> To do:
(a) Which channels does the article below on BBC Four's music documentaries present as more mainstream alternatives to BBC Four?
(b) Continue the article below on BBC Four's music documentaries, starting with the paragraph that comes after its last sentence.

> Extract to read:
BBC Four and the curation of music memory

by Dr Alex Hastie and Dr Michelle Newman, Coventry University


Pussy Riot: A Punk Prayer and Girl in a Band: Tales from the Rock ‘n’ Roll Front Line

 

Introduction

Launched in 2002, BBC Four shows a range of cultural, documentary, and historical content, including TV drama series and feature films, free to air on British television and BBC iPlayer. The channel functions as an important alternative to more mainstream programming on BBC One, BBC Two, ITV, Channel 4, and Channel 5, and is a valuable source of educational content on topics ranging from Chernobyl to the Windrush Scandal.

Of particular importance and interest to us is BBC Four’s music documentaries. The channel airs and produces many music programmes which narrate British, as well as international, music cultures. Some are contemporary, such as BBC Young Musician and the Eurovision song contest semi-finals, though most are archival in nature, such as the …at the BBC series which has featured programmes on Abba, Bowie, and Dionne Warwick. There have also been documentaries about the history of hip-hop in America (Hip Hop: The Songs that Shook America) and jazz in the UK (Jazz 625: The British Jazz Explosion), and the channel’s Arena art series airs documentaries on everything from Elvis Presley to Fela Kuti.

> Dataset content:
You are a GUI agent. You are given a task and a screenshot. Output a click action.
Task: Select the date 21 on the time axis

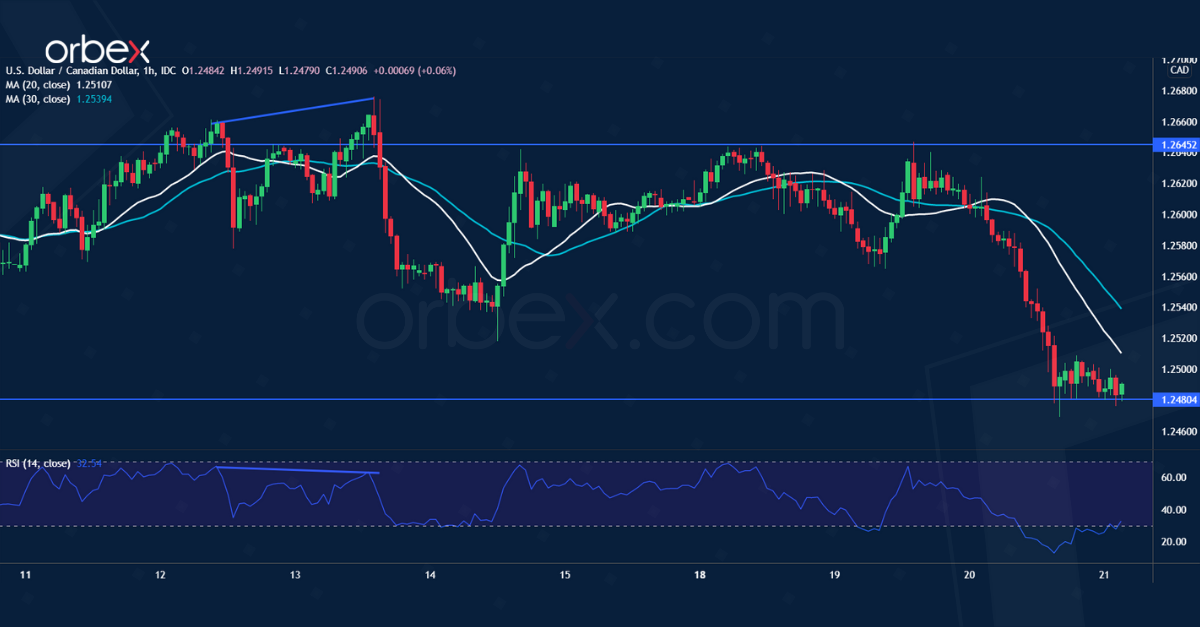click(1104, 576)
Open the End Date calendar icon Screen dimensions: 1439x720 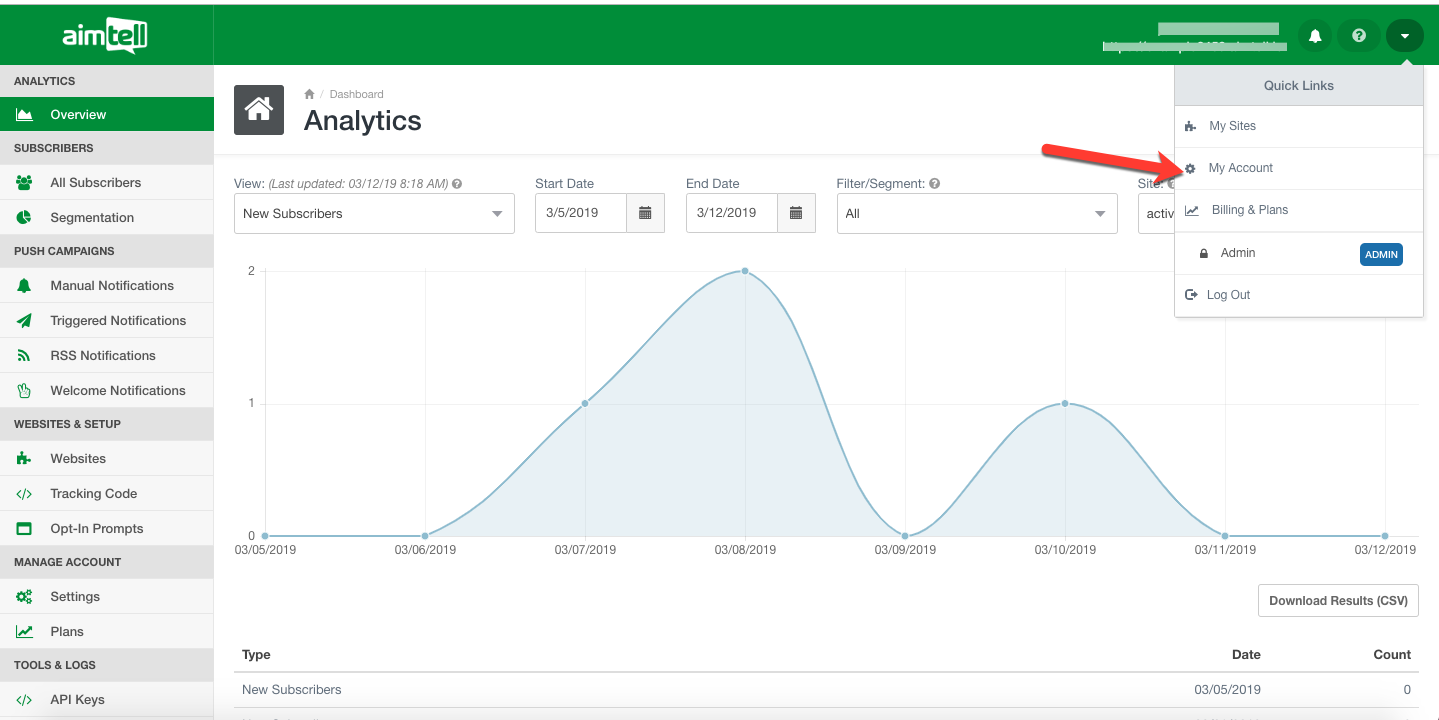796,213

> Per-task answers:
(a) BBC One, BBC Two, ITV, Channel 4, and Channel 5

(b)
In 2020, the BBC announced that BBC Four will become a platform for the BBC’s archives, and will no longer programme new content as part of the corporations drive to cut costs and, arguably, as part of the Conservative government’s desire to reshape the BBC. It is worth noting that they have pledged to “double arts and music spending on BBC Two". Given this political context, and the channel’s new upcoming archival role following the digitisation of many of the BBCs historical collections, it is important to consider what part BBC Four will play in the curation of national music and cultural memory, and what (and whose) stories might be lost in the reduction of new content.

In order to explore this, and to make a case for the active production of music memory through original or purchased programmes, we critique this new archival focus through a discussion of two recent music-focused documentaries aired on BBC Four: Pussy Riot: A Punk Prayer and Girl in a Band: Tales from the Rock ‘n’ Roll Front Line. What these programmes demonstrate is the strength of original music documentaries to tell stories about music that resonate in ways that educate audiences about important topics: in this case, issues relating to gender and feminism. They also reveal something about the broader function of BBC Four as a vector for an actively produced public memory that encourages viewers to confront difficult histories in the present.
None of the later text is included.